**EXERCISE DESCRIPTION**
Print out the records precisely, keeping each line identical to its source.
Segment Start: SUPPLIED MATERIAL
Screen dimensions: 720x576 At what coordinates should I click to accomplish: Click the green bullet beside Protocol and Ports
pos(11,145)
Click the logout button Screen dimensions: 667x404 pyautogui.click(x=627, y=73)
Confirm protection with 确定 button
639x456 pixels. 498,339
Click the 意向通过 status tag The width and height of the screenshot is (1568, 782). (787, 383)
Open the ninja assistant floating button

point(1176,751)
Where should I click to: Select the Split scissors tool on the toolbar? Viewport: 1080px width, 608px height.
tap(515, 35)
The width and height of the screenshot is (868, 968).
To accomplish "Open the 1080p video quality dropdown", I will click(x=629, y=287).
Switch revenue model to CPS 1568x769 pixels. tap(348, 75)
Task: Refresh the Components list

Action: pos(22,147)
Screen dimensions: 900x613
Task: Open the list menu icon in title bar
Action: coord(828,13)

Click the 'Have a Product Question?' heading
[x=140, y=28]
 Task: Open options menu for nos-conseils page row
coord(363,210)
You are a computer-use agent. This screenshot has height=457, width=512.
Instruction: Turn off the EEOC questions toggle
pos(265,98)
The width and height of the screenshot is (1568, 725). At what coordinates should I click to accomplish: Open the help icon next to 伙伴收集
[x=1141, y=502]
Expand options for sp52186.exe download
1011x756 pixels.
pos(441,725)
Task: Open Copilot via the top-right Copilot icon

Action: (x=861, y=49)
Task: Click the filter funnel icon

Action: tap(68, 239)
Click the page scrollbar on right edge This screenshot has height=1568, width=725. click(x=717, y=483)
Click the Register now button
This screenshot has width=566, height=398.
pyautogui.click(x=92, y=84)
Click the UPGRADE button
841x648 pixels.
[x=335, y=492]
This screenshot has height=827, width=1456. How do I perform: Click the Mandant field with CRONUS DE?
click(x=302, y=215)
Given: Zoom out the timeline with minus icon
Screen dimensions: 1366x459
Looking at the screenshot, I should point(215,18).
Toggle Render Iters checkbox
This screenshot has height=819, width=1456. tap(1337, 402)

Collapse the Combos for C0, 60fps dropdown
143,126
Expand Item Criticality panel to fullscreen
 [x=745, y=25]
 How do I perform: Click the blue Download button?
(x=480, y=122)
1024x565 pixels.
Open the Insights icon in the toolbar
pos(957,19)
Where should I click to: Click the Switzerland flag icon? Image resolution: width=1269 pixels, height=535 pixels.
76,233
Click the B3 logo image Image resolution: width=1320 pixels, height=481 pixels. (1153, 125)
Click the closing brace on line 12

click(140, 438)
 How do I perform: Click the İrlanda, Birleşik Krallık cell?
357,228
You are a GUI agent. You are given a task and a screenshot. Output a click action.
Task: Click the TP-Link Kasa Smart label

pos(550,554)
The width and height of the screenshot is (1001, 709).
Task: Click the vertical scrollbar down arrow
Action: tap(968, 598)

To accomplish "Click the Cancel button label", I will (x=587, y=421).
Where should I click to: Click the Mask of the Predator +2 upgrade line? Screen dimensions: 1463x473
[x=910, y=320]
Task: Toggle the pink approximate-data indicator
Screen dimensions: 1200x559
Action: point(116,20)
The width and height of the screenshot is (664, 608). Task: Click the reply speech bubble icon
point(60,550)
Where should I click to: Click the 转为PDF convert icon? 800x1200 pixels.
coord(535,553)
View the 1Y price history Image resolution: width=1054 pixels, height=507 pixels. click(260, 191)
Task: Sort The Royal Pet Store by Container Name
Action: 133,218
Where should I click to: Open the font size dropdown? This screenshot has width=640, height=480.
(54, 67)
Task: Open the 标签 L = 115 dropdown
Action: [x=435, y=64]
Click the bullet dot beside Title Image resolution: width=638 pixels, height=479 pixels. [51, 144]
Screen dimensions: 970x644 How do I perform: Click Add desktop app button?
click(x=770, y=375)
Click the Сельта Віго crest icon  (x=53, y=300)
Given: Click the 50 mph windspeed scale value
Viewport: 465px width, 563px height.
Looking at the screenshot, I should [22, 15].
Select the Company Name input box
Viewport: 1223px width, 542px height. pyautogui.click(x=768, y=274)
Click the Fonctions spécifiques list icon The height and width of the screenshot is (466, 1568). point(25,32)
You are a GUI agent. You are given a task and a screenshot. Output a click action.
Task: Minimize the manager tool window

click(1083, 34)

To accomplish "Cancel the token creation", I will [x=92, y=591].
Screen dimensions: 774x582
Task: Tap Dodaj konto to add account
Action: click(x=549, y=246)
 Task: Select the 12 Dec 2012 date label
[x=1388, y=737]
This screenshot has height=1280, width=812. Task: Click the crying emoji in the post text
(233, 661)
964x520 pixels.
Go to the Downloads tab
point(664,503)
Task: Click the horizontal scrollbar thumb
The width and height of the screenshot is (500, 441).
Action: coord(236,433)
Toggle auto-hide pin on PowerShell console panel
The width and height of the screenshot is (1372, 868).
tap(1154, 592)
Segment End: SUPPLIED MATERIAL
**ANSWER AREA**
Screen dimensions: 720x576 At what coordinates should I click to accomplish: Click the green bullet beside Protocol and Ports
pos(11,145)
Click the logout button Screen dimensions: 667x404 pyautogui.click(x=627, y=73)
Confirm protection with 确定 button
639x456 pixels. 498,339
Click the 意向通过 status tag The width and height of the screenshot is (1568, 782). (787, 383)
Open the ninja assistant floating button

point(1176,751)
Where should I click to: Select the Split scissors tool on the toolbar? Viewport: 1080px width, 608px height.
tap(515, 35)
The width and height of the screenshot is (868, 968).
To accomplish "Open the 1080p video quality dropdown", I will click(x=629, y=287).
Switch revenue model to CPS 1568x769 pixels. tap(348, 75)
Task: Refresh the Components list

Action: pos(22,147)
Screen dimensions: 900x613
Task: Open the list menu icon in title bar
Action: coord(828,13)

Click the 'Have a Product Question?' heading
[x=140, y=28]
 Task: Open options menu for nos-conseils page row
coord(363,210)
You are a computer-use agent. This screenshot has height=457, width=512.
Instruction: Turn off the EEOC questions toggle
pos(265,98)
The width and height of the screenshot is (1568, 725). At what coordinates should I click to accomplish: Open the help icon next to 伙伴收集
[x=1141, y=502]
Expand options for sp52186.exe download
1011x756 pixels.
pos(441,725)
Task: Open Copilot via the top-right Copilot icon

Action: (x=861, y=49)
Task: Click the filter funnel icon

Action: tap(68, 239)
Click the page scrollbar on right edge This screenshot has height=1568, width=725. click(x=717, y=483)
Click the Register now button
This screenshot has width=566, height=398.
pyautogui.click(x=92, y=84)
Click the UPGRADE button
841x648 pixels.
[x=335, y=492]
This screenshot has height=827, width=1456. How do I perform: Click the Mandant field with CRONUS DE?
click(x=302, y=215)
Given: Zoom out the timeline with minus icon
Screen dimensions: 1366x459
Looking at the screenshot, I should point(215,18).
Toggle Render Iters checkbox
This screenshot has height=819, width=1456. tap(1337, 402)

Collapse the Combos for C0, 60fps dropdown
143,126
Expand Item Criticality panel to fullscreen
 [x=745, y=25]
 How do I perform: Click the blue Download button?
(x=480, y=122)
1024x565 pixels.
Open the Insights icon in the toolbar
pos(957,19)
Where should I click to: Click the Switzerland flag icon? Image resolution: width=1269 pixels, height=535 pixels.
76,233
Click the B3 logo image Image resolution: width=1320 pixels, height=481 pixels. (1153, 125)
Click the closing brace on line 12

click(140, 438)
 How do I perform: Click the İrlanda, Birleşik Krallık cell?
357,228
You are a GUI agent. You are given a task and a screenshot. Output a click action.
Task: Click the TP-Link Kasa Smart label

pos(550,554)
The width and height of the screenshot is (1001, 709).
Task: Click the vertical scrollbar down arrow
Action: tap(968, 598)

To accomplish "Click the Cancel button label", I will (x=587, y=421).
Where should I click to: Click the Mask of the Predator +2 upgrade line? Screen dimensions: 1463x473
[x=910, y=320]
Task: Toggle the pink approximate-data indicator
Screen dimensions: 1200x559
Action: point(116,20)
The width and height of the screenshot is (664, 608). Task: Click the reply speech bubble icon
point(60,550)
Where should I click to: Click the 转为PDF convert icon? 800x1200 pixels.
coord(535,553)
View the 1Y price history Image resolution: width=1054 pixels, height=507 pixels. click(260, 191)
Task: Sort The Royal Pet Store by Container Name
Action: 133,218
Where should I click to: Open the font size dropdown? This screenshot has width=640, height=480.
(54, 67)
Task: Open the 标签 L = 115 dropdown
Action: [x=435, y=64]
Click the bullet dot beside Title Image resolution: width=638 pixels, height=479 pixels. [51, 144]
Screen dimensions: 970x644 How do I perform: Click Add desktop app button?
click(x=770, y=375)
Click the Сельта Віго crest icon  (x=53, y=300)
Given: Click the 50 mph windspeed scale value
Viewport: 465px width, 563px height.
Looking at the screenshot, I should [22, 15].
Select the Company Name input box
Viewport: 1223px width, 542px height. pyautogui.click(x=768, y=274)
Click the Fonctions spécifiques list icon The height and width of the screenshot is (466, 1568). point(25,32)
You are a GUI agent. You are given a task and a screenshot. Output a click action.
Task: Minimize the manager tool window

click(1083, 34)

To accomplish "Cancel the token creation", I will [x=92, y=591].
Screen dimensions: 774x582
Task: Tap Dodaj konto to add account
Action: click(x=549, y=246)
 Task: Select the 12 Dec 2012 date label
[x=1388, y=737]
This screenshot has height=1280, width=812. Task: Click the crying emoji in the post text
(233, 661)
964x520 pixels.
Go to the Downloads tab
point(664,503)
Task: Click the horizontal scrollbar thumb
The width and height of the screenshot is (500, 441).
Action: coord(236,433)
Toggle auto-hide pin on PowerShell console panel
The width and height of the screenshot is (1372, 868).
tap(1154, 592)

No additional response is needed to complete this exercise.